Conservative groups in Brazil are protesting against Facebook after it banned 196 pages and 87 individual profiles, many of them on the right side of the ideological spectrum.
The Facebook purge has raised concerns that the platform may be pursuing a political agenda in the run-up to the Oct. 7 elections for a new president, a new National Congress, and new state assemblies.
Facebook has more than 100 million users in Brazil, about half of the country’s population.
The Facebook accounts were removed on July 25 without any notification.
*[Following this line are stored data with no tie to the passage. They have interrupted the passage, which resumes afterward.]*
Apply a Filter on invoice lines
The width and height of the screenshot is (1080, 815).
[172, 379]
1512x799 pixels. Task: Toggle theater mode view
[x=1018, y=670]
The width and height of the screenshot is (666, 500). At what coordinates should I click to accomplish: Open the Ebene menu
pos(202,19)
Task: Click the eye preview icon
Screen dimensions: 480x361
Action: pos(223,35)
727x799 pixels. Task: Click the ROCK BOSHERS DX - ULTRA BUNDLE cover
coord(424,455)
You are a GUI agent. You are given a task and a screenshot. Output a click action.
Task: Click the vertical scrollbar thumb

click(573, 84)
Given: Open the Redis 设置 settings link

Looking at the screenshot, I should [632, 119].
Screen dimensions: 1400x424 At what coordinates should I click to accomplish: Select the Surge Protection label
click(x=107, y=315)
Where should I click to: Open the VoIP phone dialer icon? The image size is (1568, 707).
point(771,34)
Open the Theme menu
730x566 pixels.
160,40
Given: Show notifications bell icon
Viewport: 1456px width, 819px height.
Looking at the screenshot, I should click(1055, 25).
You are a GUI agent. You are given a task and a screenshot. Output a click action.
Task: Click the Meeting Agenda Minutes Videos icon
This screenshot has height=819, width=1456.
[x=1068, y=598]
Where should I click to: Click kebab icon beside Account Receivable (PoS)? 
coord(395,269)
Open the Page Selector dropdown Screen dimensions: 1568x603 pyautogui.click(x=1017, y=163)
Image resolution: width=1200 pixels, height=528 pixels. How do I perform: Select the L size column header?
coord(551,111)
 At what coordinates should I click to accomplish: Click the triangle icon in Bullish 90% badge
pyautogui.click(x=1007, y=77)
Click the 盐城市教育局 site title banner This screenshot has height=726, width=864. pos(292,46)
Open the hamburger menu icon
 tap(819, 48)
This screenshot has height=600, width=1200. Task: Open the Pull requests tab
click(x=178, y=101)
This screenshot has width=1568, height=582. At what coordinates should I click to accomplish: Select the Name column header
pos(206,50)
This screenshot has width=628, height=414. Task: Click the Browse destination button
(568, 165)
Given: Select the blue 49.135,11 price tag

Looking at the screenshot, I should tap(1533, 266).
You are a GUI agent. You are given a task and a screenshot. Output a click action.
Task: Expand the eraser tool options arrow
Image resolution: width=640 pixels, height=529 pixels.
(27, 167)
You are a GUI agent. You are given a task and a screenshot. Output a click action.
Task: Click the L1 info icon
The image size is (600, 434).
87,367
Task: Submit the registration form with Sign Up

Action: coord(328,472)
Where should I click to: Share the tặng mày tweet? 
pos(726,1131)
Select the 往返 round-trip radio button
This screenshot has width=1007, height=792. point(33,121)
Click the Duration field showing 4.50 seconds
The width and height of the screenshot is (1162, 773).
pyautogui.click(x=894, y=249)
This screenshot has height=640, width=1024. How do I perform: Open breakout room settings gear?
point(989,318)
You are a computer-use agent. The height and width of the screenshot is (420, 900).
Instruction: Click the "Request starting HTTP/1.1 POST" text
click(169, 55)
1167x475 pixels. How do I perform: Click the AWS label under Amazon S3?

One of the organizations affected is Brasil 200, a free-market group founded by businessman and former presidential candidate Flavio Rocha.
Other banned pages have links to Movimento Brasil Livre (the Free Brazil Movement), the main grassroots movement behind the massive protests that successfully demanded the impeachment of leftist President Dilma Rousseff in 2016.
Facebook defended the move, claiming in a press release—in Portuguese—that the pages and profiles “were part of a coordinated network that disguised itself using fake accounts and hid from the public the nature and origins of its content, with the purpose of causing division and spreading disinformation.”
The company, however, refused to provide more details to back up its allegations.
After the incident, Congressman Jeronimo Goergen of the center-right Progressive Party, who headed a Brasil 200 anti-corruption effort in the Brazilian legislature, called for an investigation of the issue. “This is unacceptable,” Goergen told a local newspaper, O Estado de S. Paulo.
Ailton Benedito, a federal prosecutor in the Brazilian state of Goias, also has demanded full disclosure by Facebook of the complete list of banned pages and the reasons why Facebook purged each one of them. “The legal and constitutional norms that regulate the internet in Brazil always regard freedom of expression and the right of access to information and knowledge,” Benedito said.
On July 26, leaders of Movimento Brasil Livre organized a demonstration at the Facebook headquarters in Sao Paolo.
Earlier this year, The Heritage Foundation published a lengthy report that concluded that the bloated and centralized federal government has crushed economic freedom in Brazil and fostered a climate conducive to corruption and cronyism.